==== 本文 ====
全世界の奴隷状態に置かれている4580万人のうち62%はアジア太平洋地域が抱えており、次にアフリカ(23%)、ヨーロッパと中央アジア(9%)、アメリカ(5%)、湾岸諸国(1%)となっている。 ただしアラブ諸国や米州など数字の把握が困難な地域もあり、状況は完全には把握できていない。
最も多くの「奴隷」を抱えている国ランキングでは、1位がインド、推計で1800万人。2位中国 339万人、3位パキスタン 213万人、4位バングラデシュ 153万人、 5位ウズベキスタン124万人。1位のインドは、強制労働、児童労働、売春、強制物乞い、強制結婚(インドの女性の半数以上は18歳以前に結婚する)など様々な形態の現代の奴隷制に直面している。
なお、全人口に占める「奴隷」の割合は、北朝鮮が4.4%で1位、次いでウズベキスタン4%、カンボジア1.6%、インド1.4%、カタール1.4%と続いている。日本では「現代の奴隷」とされる人の数は推定29万200人、人口比で0.228%、24位のイエメン(約30万人)と26位のシリア(26万人)の間、25位にランクインしている。
また、報告書によると、女性や少女が最も奴隷被害者となりやすく、全体の71%を占めている。そして「現代の奴隷」の4人に1人は子供とされている。
報告書で定義する現代の奴隷には、脅しや暴力、強制などによって拒むことや辞めることができない状況で働かされる強制労働や借金による束縛、結婚強要、人身売買などが含まれる。
==== 元資料 ====
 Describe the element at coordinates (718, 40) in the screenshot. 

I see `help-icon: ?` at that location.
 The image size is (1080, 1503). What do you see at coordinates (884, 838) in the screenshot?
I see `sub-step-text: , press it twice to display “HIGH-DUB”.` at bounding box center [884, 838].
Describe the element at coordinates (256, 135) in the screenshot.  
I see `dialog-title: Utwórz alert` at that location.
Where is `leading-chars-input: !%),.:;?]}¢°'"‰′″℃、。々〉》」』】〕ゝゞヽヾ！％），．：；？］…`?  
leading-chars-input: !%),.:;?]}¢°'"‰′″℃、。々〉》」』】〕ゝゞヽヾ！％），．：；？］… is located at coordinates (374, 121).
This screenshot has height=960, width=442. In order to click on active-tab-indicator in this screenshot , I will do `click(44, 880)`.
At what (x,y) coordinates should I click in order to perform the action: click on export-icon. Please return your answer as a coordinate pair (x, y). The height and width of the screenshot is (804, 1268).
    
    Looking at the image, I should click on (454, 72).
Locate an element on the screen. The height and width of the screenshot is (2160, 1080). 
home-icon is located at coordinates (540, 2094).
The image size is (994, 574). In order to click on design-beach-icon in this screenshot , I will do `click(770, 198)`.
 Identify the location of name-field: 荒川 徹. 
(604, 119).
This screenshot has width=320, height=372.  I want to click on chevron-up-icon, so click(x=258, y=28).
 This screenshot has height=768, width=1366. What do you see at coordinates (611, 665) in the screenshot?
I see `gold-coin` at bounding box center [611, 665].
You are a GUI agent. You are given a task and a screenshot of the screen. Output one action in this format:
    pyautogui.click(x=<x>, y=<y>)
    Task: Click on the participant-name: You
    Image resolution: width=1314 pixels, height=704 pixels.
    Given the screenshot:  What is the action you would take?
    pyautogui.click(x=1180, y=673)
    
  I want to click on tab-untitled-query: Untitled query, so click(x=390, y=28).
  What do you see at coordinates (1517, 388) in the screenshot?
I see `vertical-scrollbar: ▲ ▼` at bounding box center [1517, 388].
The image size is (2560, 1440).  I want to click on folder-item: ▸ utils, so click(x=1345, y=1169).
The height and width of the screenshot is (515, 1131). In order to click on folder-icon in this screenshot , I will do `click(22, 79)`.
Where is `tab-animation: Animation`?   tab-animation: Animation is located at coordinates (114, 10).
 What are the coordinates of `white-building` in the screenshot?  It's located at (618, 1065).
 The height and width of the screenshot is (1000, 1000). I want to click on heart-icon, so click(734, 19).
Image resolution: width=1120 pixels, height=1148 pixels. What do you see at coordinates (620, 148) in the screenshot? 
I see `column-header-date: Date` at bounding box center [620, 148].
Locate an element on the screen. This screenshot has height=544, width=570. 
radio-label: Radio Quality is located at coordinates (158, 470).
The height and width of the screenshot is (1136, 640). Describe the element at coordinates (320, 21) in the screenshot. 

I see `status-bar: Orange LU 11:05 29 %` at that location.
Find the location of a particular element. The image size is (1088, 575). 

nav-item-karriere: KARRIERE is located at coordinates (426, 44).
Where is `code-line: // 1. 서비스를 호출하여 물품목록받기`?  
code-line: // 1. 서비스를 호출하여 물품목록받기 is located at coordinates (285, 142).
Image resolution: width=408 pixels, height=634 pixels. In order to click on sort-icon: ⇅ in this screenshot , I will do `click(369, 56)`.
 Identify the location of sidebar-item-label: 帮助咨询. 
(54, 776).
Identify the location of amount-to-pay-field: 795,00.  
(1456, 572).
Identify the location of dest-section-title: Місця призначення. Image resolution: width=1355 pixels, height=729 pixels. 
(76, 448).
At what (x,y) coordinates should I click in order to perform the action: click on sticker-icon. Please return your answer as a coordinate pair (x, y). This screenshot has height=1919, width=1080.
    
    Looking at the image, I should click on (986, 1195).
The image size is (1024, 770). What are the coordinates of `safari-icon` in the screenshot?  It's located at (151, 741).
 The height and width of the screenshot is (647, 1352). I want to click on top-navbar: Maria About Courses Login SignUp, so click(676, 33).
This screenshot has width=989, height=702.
====
上に示した現代の奴隷に関する本文を、一字も変えずに全文書き写すこと。

**解答例:**
全世界の奴隷状態に置かれている4580万人のうち62%はアジア太平洋地域が抱えており、次にアフリカ(23%)、ヨーロッパと中央アジア(9%)、アメリカ(5%)、湾岸諸国(1%)となっている。 ただしアラブ諸国や米州など数字の把握が困難な地域もあり、状況は完全には把握できていない。
最も多くの「奴隷」を抱えている国ランキングでは、1位がインド、推計で1800万人。2位中国 339万人、3位パキスタン 213万人、4位バングラデシュ 153万人、 5位ウズベキスタン124万人。1位のインドは、強制労働、児童労働、売春、強制物乞い、強制結婚(インドの女性の半数以上は18歳以前に結婚する)など様々な形態の現代の奴隷制に直面している。
なお、全人口に占める「奴隷」の割合は、北朝鮮が4.4%で1位、次いでウズベキスタン4%、カンボジア1.6%、インド1.4%、カタール1.4%と続いている。日本では「現代の奴隷」とされる人の数は推定29万200人、人口比で0.228%、24位のイエメン(約30万人)と26位のシリア(26万人)の間、25位にランクインしている。
また、報告書によると、女性や少女が最も奴隷被害者となりやすく、全体の71%を占めている。そして「現代の奴隷」の4人に1人は子供とされている。
報告書で定義する現代の奴隷には、脅しや暴力、強制などによって拒むことや辞めることができない状況で働かされる強制労働や借金による束縛、結婚強要、人身売買などが含まれる。